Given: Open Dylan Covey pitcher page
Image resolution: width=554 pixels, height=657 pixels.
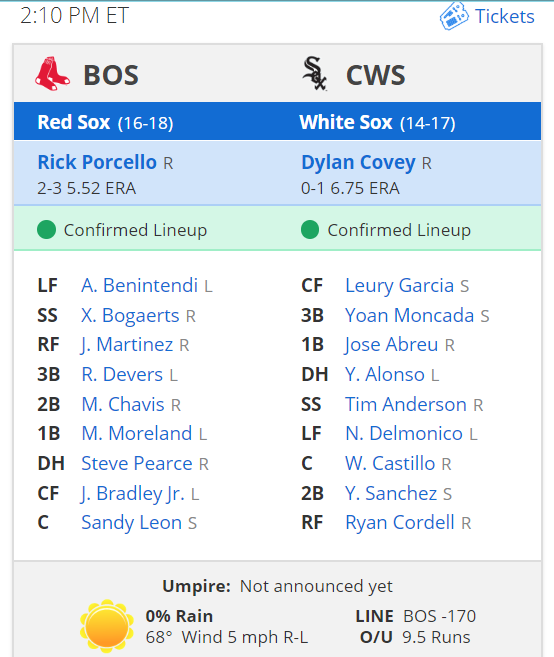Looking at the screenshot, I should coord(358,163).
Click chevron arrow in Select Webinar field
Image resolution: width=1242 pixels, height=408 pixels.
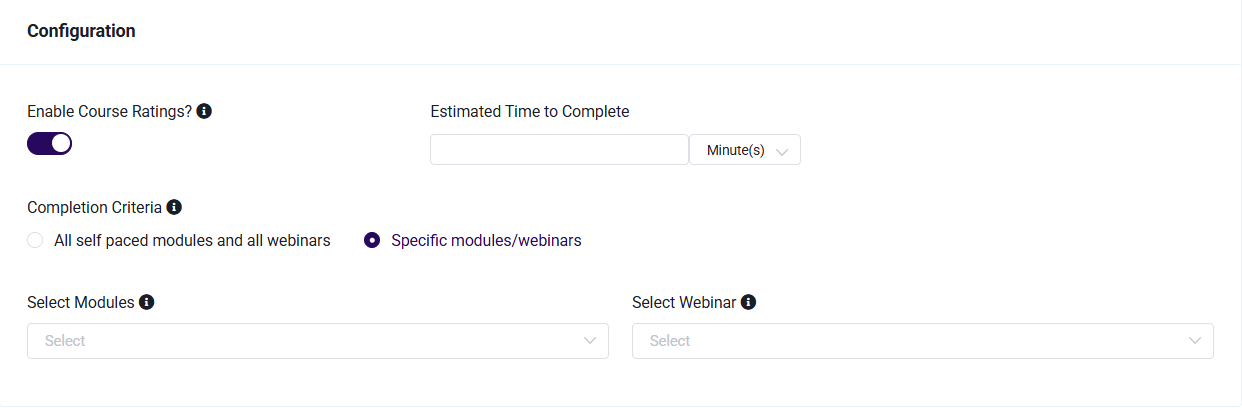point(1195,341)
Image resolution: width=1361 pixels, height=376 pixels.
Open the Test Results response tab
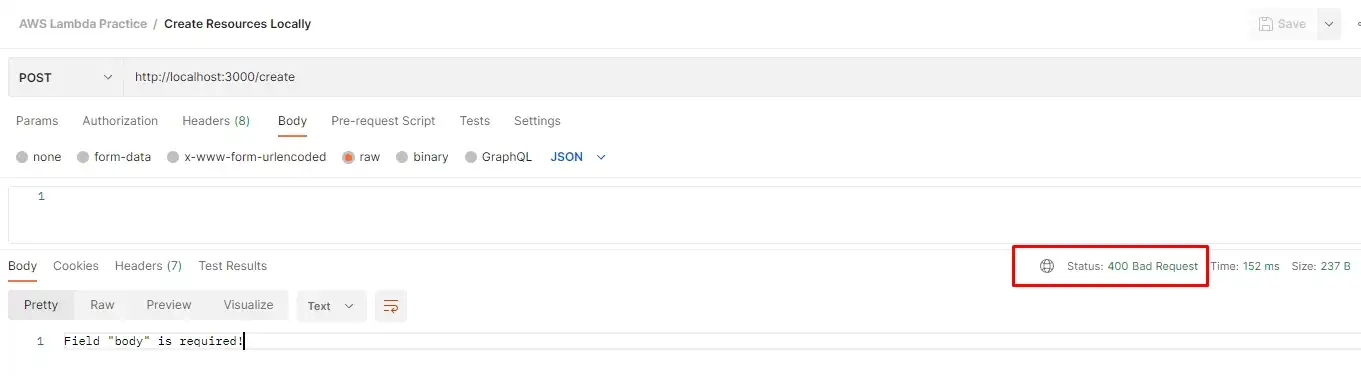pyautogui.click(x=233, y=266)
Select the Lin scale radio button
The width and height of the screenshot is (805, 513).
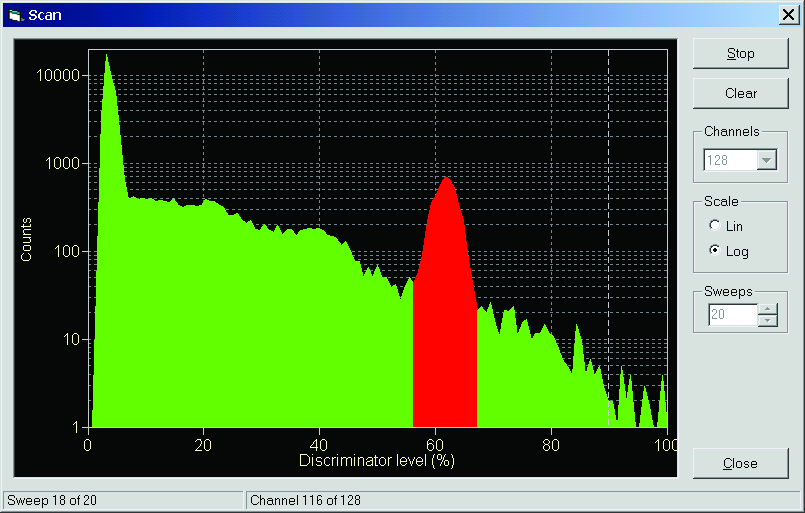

· · · ·

**WHAT NEEDS TO BE DONE:**
Please copy the data above word for word, leaving out the pictures.

**COMPLETE ANSWER:**
Given: Open Dylan Covey pitcher page
Image resolution: width=554 pixels, height=657 pixels.
Looking at the screenshot, I should coord(358,163).
Click chevron arrow in Select Webinar field
Image resolution: width=1242 pixels, height=408 pixels.
point(1195,341)
Image resolution: width=1361 pixels, height=376 pixels.
Open the Test Results response tab
pyautogui.click(x=233, y=266)
Select the Lin scale radio button
The width and height of the screenshot is (805, 513).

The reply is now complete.